Old farts like me like to tinker around with our cars, and I'm not talking about flourescent eBay add-ons that attach with glue, but serious hot-rodding. This is one thing that almost turned me off to EVs, as there just isn't an aftermarket for performance parts yet. I think Ford, with the Mustang Mach-e, has an opportunity here that I hope they fully exploit. U.S. "Car culture" of modifying your ride is too important (and profitable, I think) to let wither and die with EVs just because they are perceived as more complex. The E-luminator crate motor is a good start, but as battery, software and motor technology improves, will I someday be able to go to the Ford parts counter or the aftermarket and order a 150 or 200 kWh "performance" solid-state battery pack? Upgraded inverters and on-board chargers? How about a tuner that allows me to "tweak" power curves (for off-road use only, of course). Better motors? Suspension upgrades? Superconductor power cables to the Flux Capacitor? (OK, that's a stretch)....

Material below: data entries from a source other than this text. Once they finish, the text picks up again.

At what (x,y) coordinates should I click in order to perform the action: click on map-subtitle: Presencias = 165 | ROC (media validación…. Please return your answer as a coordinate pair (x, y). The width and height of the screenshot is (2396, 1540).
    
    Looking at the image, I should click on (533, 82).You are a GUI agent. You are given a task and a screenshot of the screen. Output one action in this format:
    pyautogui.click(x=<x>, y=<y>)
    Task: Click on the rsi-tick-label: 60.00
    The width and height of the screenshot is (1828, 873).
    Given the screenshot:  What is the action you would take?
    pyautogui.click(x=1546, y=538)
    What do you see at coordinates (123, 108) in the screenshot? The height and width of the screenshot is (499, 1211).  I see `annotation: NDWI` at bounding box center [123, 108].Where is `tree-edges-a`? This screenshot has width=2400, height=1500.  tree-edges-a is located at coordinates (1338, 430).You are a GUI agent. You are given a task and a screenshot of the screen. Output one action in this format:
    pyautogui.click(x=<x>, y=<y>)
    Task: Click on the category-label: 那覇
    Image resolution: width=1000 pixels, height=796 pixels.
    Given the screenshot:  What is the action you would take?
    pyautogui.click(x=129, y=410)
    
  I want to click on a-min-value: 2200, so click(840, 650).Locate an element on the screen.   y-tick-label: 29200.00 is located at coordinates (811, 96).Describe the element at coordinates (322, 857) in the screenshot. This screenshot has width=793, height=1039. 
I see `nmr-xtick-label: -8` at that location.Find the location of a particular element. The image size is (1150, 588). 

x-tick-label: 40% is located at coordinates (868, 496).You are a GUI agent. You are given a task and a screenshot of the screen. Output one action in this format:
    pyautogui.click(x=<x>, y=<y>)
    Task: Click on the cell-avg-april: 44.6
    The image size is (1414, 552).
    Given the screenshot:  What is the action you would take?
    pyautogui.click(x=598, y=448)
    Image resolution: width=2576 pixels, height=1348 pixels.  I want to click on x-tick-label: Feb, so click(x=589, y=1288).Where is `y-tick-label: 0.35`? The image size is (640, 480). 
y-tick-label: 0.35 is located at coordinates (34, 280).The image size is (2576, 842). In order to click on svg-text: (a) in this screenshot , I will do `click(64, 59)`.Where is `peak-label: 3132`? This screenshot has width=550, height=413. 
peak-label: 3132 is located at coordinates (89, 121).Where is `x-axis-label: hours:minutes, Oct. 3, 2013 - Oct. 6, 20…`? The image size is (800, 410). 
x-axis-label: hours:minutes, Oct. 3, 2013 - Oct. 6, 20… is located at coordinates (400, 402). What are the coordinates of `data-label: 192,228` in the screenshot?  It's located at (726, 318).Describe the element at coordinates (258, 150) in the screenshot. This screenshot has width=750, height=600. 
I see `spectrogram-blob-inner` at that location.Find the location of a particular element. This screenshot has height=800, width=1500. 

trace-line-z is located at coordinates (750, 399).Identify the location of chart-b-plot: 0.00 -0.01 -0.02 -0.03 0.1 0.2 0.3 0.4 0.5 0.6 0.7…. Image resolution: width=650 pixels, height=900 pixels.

When the original IBM PC came out, "what you got is what you get." Nowadays, you can modify your PC with everything from "overclocked" processors to liquid cooling rigs and just about any tweak you can think of. I hope Ford is thinking similarly (and also a bit outside the box) as to the future of EV performance.
As an original IBM PC buyer and PC product reviewer I can assure you that the original PC (Thanks to Don Estridge at IBM) was an open architecture machine that was literally attacked by hardware and software vendors who modified everything but the basic bus. Companies started, thrived, failed, restarted, failed, and were wildly successful in that business. IBM didn't have to lift a finger.

Not so much in a car market that has become heavily safety regulated by the DOT and emissions regulated by the EPA. Wheels, tires, maybe springs, and bolt-ons are likely your best options!